Microsoft Unleashes the Power of Compact AI with Phi-3.5 Models

Image Source:  Microsoft

Microsoft has taken a significant leap forward in the AI landscape with the launch of its latest Phi-3.5 model collection. These small language models (SLMs) are designed to be both cost-effective and highly capable, surpassing the performance of models that are both similar in size and much larger. This release marks a new era for Azure customers, providing more options to build and enhance generative AI applications.

Phi-3.5-MoE: A Mixture-of-Experts Marvel

The standout of this release is the Phi-3.5-MoE, a Mixture-of-Experts model that brings together 16 experts with 3.8 billion parameters each, culminating in a model size of 42 billion parameters. When using two experts, this model activates 6.6 billion parameters, achieving performance levels that rival much larger dense models. Supporting over 20 languages, the Phi-3.5-MoE excels in multi-lingual tasks and demonstrates remarkable efficiency in both language understanding and reasoning.

Phi-3.5-Mini: Small Yet Mighty

Phi-3.5-mini is another noteworthy addition, showcasing substantial improvements in multi-lingual support, conversation quality, and reasoning capabilities. Despite its compact size of just 3.8 billion parameters, this model has undergone extensive pre- and post-training processes, including Proximal Policy Optimization (PPO) and Direct Preference Optimization (DPO). The result is a model that not only competes with but often surpasses larger models in key benchmarks, making it a formidable tool for a variety of applications.

Extended Context Length for Complex Tasks

One of the most impressive features of the Phi-3.5-mini is its support for a 128K context length, which allows it to excel in tasks requiring the processing of long documents or multi-turn conversations. This capability puts it ahead of competitors like the Gemma-2 family, which supports only an 8K context length, and positions it as a leader in long-context tasks.

Advancing Multi-Frame Image Understanding

Phi-3.5-vision introduces groundbreaking advancements in multi-frame image understanding and reasoning. This model has been fine-tuned based on customer feedback, resulting in significant performance improvements across several benchmarks. From multi-image summarization to video analysis, Phi-3.5-vision opens up new possibilities for detailed image comparison and storytelling.

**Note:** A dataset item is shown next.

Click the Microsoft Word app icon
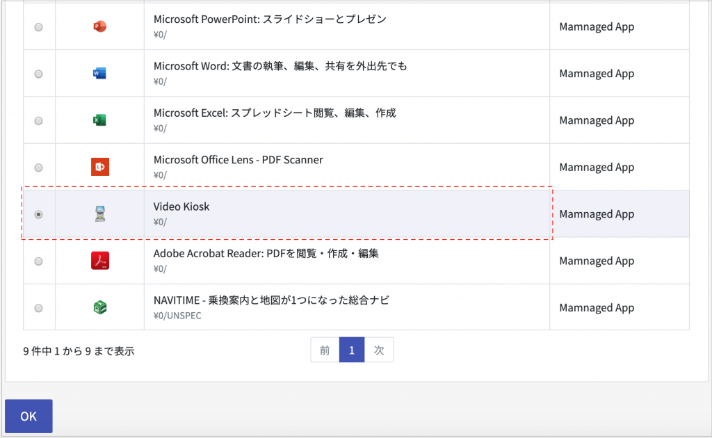The width and height of the screenshot is (712, 438). click(x=100, y=73)
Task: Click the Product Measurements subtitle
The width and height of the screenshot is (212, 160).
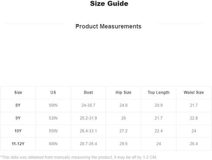Action: 109,26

Robust Safety Measures Across the Board

Safety remains a top priority for Microsoft, and the Phi-3.5 models are no exception. Developed in accordance with the Microsoft Responsible AI Standard, these models undergo rigorous safety evaluations, including testing across multiple languages and risk categories. The Phi-3.5-MoE, in particular, incorporates a robust safety post-training strategy that combines open-source and proprietary datasets to ensure the model is both helpful and harmless.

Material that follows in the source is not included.